William DuVall (Alice in Chains), another featured artist on the upcoming album, also joined the tribute:

I struggled all evening to find the right words for the passing of @waynekramerofficial. He was a childhood idol who became a friend. As far as rock ‘n’ roll bands go, you can’t get cooler than MC5. On stage, Brother Wayne on lead guitar was a force of nature – solos that melted faces and splits à la James Brown, all in the incredible turbo-charged Detroit beast machine. Just scroll through, and you’ll see: gonzo attitude. No compromise.”

Wayne led an epic life.
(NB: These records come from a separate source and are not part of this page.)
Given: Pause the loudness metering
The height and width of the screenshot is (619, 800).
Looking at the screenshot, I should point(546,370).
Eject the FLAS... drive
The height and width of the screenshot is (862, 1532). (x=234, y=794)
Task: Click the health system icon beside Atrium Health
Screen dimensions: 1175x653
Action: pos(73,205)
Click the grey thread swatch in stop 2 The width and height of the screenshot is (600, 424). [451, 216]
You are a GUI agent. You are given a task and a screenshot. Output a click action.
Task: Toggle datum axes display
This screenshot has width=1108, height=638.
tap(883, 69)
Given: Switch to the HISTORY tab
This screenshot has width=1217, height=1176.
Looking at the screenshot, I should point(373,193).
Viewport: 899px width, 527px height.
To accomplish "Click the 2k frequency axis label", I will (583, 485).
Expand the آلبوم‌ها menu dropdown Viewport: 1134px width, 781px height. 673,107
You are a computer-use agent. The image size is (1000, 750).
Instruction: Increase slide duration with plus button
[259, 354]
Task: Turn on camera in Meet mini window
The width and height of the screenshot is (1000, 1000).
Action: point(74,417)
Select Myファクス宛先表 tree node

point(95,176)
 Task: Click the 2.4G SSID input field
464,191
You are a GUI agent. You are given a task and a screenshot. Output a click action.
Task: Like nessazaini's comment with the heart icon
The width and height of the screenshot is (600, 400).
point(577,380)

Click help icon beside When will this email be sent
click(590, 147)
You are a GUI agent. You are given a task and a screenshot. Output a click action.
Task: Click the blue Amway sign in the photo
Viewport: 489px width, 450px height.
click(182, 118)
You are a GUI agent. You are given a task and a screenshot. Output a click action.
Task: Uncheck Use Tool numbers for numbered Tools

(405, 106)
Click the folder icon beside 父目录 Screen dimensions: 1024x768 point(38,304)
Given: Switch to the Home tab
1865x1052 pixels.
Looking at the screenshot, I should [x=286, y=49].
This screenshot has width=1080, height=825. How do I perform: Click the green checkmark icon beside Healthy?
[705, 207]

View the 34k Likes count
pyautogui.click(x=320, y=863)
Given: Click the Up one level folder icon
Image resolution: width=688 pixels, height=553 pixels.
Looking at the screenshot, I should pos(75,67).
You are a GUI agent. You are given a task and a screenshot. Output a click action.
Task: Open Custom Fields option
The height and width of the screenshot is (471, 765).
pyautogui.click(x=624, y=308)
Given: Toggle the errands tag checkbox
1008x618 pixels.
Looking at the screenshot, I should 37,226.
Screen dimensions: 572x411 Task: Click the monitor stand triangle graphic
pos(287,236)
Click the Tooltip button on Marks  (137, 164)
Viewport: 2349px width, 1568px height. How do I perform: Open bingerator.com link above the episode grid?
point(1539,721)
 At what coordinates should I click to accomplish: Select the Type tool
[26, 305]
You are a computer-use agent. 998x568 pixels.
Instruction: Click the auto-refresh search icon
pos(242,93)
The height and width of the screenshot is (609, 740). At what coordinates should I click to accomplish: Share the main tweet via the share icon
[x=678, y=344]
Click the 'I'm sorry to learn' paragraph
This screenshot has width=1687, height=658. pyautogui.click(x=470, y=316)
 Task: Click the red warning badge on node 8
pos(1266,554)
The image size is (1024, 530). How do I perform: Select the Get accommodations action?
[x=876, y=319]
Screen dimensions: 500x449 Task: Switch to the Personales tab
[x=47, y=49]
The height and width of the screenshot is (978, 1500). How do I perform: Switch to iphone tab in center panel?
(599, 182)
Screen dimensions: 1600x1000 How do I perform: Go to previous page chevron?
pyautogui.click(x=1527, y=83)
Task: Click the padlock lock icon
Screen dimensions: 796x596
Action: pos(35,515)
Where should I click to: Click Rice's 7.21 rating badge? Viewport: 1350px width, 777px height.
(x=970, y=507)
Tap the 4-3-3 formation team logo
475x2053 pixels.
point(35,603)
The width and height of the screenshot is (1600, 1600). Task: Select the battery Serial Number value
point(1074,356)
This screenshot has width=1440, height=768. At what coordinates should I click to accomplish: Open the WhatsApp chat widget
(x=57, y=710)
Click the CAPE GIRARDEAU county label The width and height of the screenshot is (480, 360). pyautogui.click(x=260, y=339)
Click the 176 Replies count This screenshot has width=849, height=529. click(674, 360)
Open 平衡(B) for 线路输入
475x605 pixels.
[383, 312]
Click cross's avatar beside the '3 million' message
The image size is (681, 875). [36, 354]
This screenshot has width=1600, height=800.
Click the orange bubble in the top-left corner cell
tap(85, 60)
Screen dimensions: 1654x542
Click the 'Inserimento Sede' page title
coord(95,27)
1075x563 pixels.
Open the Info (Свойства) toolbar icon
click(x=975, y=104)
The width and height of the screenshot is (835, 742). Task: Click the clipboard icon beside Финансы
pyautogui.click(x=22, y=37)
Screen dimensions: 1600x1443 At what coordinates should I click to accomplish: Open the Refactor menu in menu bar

From the MC5 to a period in federal prison to founding the organization @jailguitardoorsusa, it’s all in his autobiographical book, The Hard Stuff, which I highly recommend.”

I was fortunate to be the frontman for DKT-MC5 on two occasions: in London at the Royal Festival Hall in 2008 and a second time in 2011 in Cluses, France, sharing the stage with the Stooges. Having been a kid playing MC5 records for hours, staring at the photos on the cover, hoping to be in the same place, it was completely surreal to find myself at the center of the stage – surrounded by Dennis ‘Machine Gun’ Thompson, Michael Davis (RIP), and Brother Wayne Kramer – and to be able to shout, ‘Kick out the jams, Motherfucker!!’ Literally a dream come true.

Part of what makes the event so shocking is that Wayne was about to write another chapter in his life with a new MC5 album, Heavy Lifting (for which I was honored to sing a track), a new lineup, new tour dates – a whole campaign. I was looking forward to seeing it all unfold as a devoted fan.”

My heart is with his wife, @msaadikramer, and his son, Francis. My heart is also with Dennis Thompson, now the only surviving member of the original Five, and John Sinclair, their manager and mentor in the turbulent ’60s. I find comfort in the idea that Wayne has reunited with his brothers Rob Tyner, Fred Smith, and Michael Davis. The invigorating noise they unleashed will live forever. Kids born fifty years from now will one day immerse themselves in the freedom and power of this Witness. And they will truly remain ‘Alive with the MC5!‘”

Among the names publicly mourning Kramer, for now, we also find Alice Cooper (“Today we lost a long-time friend – and sometimes collaborator – Wayne Kramer of the MC5. RIP”).